What is expected
Arrange the lines from the line with "The height and width of the screenshot is (1456, 837)." through the line with "I will point(491,411)." as a two-column CSV with the columns task and answer. Give one row per task, put each field in quotes, and replace any line breaks inside a field with spaces.

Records
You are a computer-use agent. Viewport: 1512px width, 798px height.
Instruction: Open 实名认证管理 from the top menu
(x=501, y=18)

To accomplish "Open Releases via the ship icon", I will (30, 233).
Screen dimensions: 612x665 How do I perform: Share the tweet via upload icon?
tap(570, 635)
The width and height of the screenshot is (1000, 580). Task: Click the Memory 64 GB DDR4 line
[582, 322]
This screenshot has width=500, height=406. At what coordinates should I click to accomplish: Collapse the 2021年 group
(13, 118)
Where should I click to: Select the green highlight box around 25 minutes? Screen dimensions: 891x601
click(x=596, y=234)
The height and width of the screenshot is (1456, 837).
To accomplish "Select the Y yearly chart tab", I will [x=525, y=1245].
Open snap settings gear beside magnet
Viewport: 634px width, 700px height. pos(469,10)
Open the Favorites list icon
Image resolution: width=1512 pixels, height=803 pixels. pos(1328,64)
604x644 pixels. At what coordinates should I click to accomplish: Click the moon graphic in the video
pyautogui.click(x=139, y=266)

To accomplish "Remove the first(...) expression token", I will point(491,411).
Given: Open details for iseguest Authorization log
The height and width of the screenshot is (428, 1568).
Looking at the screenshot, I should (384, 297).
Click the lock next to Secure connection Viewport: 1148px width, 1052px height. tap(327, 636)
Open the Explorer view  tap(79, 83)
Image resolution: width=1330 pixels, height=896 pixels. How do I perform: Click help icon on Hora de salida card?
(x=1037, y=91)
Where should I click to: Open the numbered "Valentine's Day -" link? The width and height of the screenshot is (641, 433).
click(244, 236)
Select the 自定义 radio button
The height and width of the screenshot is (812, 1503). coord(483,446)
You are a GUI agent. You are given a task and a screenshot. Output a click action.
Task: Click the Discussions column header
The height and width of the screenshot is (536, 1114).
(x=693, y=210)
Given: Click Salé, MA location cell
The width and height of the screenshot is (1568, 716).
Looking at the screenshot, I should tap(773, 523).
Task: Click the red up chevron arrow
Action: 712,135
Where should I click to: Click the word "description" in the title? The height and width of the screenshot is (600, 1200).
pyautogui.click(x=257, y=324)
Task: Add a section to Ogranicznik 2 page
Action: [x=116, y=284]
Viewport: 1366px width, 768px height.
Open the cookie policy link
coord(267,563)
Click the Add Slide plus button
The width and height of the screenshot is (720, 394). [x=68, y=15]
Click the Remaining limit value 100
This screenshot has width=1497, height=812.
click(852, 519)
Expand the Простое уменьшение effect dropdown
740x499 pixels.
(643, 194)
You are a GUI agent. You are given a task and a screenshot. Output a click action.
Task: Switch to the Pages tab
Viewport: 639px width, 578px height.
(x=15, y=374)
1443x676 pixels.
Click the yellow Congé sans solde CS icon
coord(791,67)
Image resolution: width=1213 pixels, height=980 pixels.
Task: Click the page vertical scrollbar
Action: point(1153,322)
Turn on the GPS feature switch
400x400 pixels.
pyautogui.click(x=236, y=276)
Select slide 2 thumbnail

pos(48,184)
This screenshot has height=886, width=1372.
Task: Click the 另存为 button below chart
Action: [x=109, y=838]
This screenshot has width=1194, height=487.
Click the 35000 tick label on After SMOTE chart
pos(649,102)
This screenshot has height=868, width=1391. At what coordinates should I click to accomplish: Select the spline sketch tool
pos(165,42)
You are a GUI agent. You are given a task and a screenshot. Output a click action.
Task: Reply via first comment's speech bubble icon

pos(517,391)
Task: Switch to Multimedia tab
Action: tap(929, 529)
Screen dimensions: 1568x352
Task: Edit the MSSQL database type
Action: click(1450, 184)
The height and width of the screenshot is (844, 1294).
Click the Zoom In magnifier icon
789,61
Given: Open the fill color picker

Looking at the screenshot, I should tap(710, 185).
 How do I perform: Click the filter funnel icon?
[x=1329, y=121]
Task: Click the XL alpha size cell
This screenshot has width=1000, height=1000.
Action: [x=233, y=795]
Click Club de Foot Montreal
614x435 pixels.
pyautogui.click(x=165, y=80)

Completed exercise
task,answer
"The height and width of the screenshot is (1456, 837). To accomplish ""Select the Y yearly chart tab"",","I will [x=525, y=1245]."
"Open snap settings gear beside magnet","Viewport: 634px width, 700px height. pos(469,10)"
"Open the Favorites list icon","Image resolution: width=1512 pixels, height=803 pixels. pos(1328,64)"
"604x644 pixels. At what coordinates should I click to accomplish: Click the moon graphic in the video","pyautogui.click(x=139, y=266)"
"To accomplish ""Remove the first(...) expression token"",","I will point(491,411)."